多摩地域では、老年人口比率は全体の25.49%で、およそ4人に1人が65歳以上を占めている(※1)。厚生労働省によると、2020(令和2)年度の要介護・要支援の認定者数は全国で約680万人であり、介護保険制度が導入された2000(平成12)年から3倍ちかくまで増加している(※2)。超高齢社会で人口減少が進む日本においては、介護予防や高齢者を支える地域づくりが重要な課題となっている。
介護保険サービスの一つであるデイサービス(通所介護)は、利用者が可能な限り自宅で自立した日常生活を送ることができるように支援する施設である。食事や入浴などの介助や機能訓練など、利用者に応じたサービスを提供するほか、社会的孤立感の解消や心身機能の維持、家族の介護の負担軽減などの役割も担っており、利用者が自分らしく生活するためのサポートが求められている。西東京市・国分寺市・小金井市を中心に、地域密着型の小規模デイサービスを提供している、株式会社ナチュラルスタンスに、高齢社会とこれからの地域づくりについて取材した。

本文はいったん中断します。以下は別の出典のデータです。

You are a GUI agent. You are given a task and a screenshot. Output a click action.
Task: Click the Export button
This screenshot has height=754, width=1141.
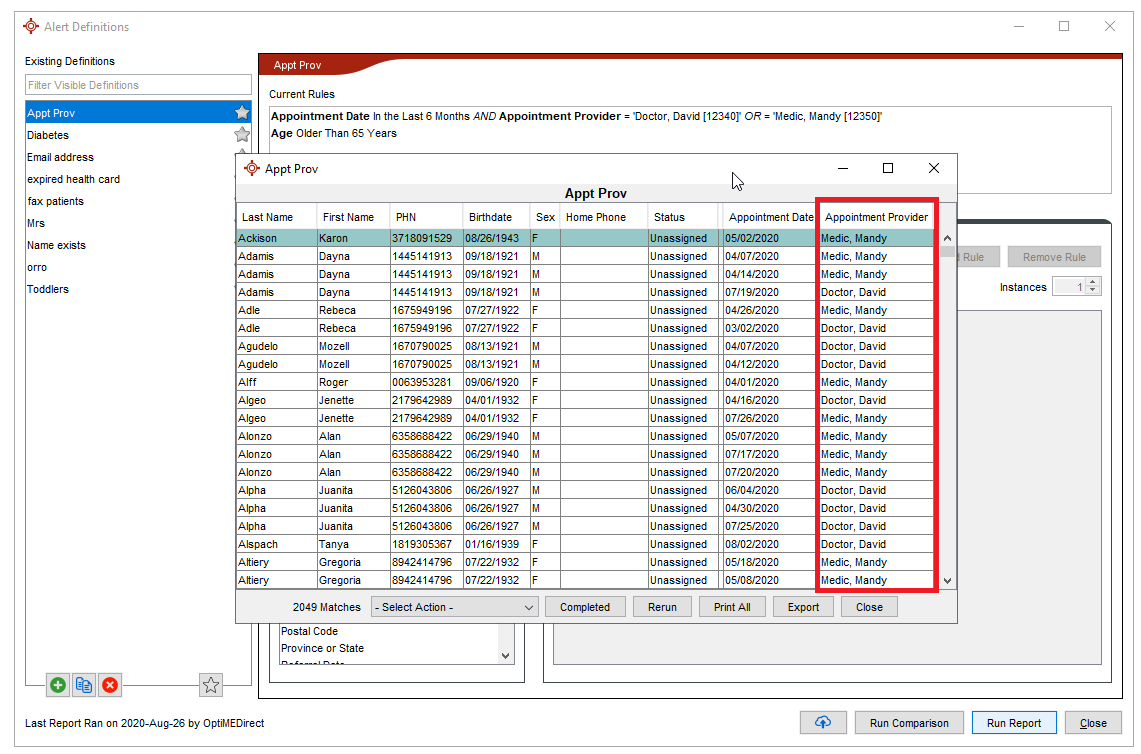803,607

※1「多摩地域データブック~多摩地域主要統計表~2022(令和4)年版」
※2厚生労働省「介護保険事業状況報告—年報」
ポイント
課題の背景・活動のきっかけ
●お隣さんが支え合うように
同社が運営する小規模デイサービス「おとなりさん。」は、西東京市・国分寺市・小金井市のほか九州の福岡市に事業所を構え、それぞれ10〜18名の利用者に向けた地域密着型の通所介護施設。支援する側とされる側ではなく、お隣さんの家に遊びに行くような感覚で、皆が地域の一員としての役割を担い交流する、地域の集会所のような場を目指している。
●介護を通じた地域づくり
まちの子どもと大人が家族のように支え合うといった、失われつつある地域力を再生することを掲げ、介護を通じた地域コミュニケーションに取り組んでいる。各施設は地域と積極的に関わり、デイサービスの利用者も受け身ではなく、テーブルを拭いたり誰かのためにものを作ったり、子どもを見守ったりと、力を発揮している。併せて農作業を活動に取り入れており、コミュニティ農園の運営に携わるなど、農のある地域づくりにも取り組む。
●他者との関わりが活力に
「誰かの役に立ち『ありがとう』と言われることは喜びであり、生きがいを感じられる」と代表取締役の岩崎智之さん。介護を通じた地域づくりは、利用者の生きるエネルギーにもつながっている。岩崎さんによると、他者との関わりが高齢者にもたらす影響は大いにあるようで、デイサービスの日だけは自分で身支度をするなど、家にいるときとは比べものにならないくらいおしゃべりができるようになる利用者もいるそうである。「おとなりさん。」の日々の活動を紹介するSNSでは、高齢者たちの生き生きとした表情が見られる。
「おとなりさん。ひこばえ」の施設内
活動の特徴
●農作業が活動の柱に
国分寺市の「赤米プロジェクト」や西東京市の「みんなの畑」など、事業所が所在する地域の畑や田んぼに関わり、農を活動の柱として取り入れている。農業は作業が多岐にわたるため、高齢者も子どもも、引きこもりや障がいを抱える人々も、それぞれの役割で補い合いながら食べるものを作り、その体験を通して食についても学ぶことができる。利用者は収穫をしたり、畑に来る子どもたちと交流したり、収穫した農作物を食べたりと、様々な形で参加している。人の暮らしの根幹である食を生み出す営みに、利用者もスタッフもできる範囲で取り組んでいる。
●積極的な地域との関わり
各事業所では、保育園や幼稚園の園児が施設を訪れたり、小学生と公園で遊んだり、地域のお祭りに参加して利用者の手作り品を販売したりと、地域で様々な交流を行っている。「介護事業において地域とのつながりに重きを置き、助け合う関係性を築くには『仲間探し』が最大の課題です」と岩崎さん。理念に共感し、高齢者が地域で力を発揮できる場を提供し、ともに地域づくりに取り組める仲間を常に探しながら、関係性の構築に努めている。
●働く環境づくり
高齢者人口の増加により、介護事業では人手不足が深刻である。同社では、子連れ出勤や男性育休など労働環境づくりに柔軟に対応するほか、ライフプラン面談を行っている。年2回、将来どうなりたいかを上司と相談し、人生全体を見渡しながら、一緒に目標や成長ステップを考える。管理職として上を目指したり、現場のスペシャリストとしてサービスの質を極めたり、自分の価値観と会社の目指す方向をすり合わせることで、仕事を通じた自己実現を描いていく。
目指す未来
福祉を通じて、互いが支え合い心豊かに暮らせる地域を増やすこと。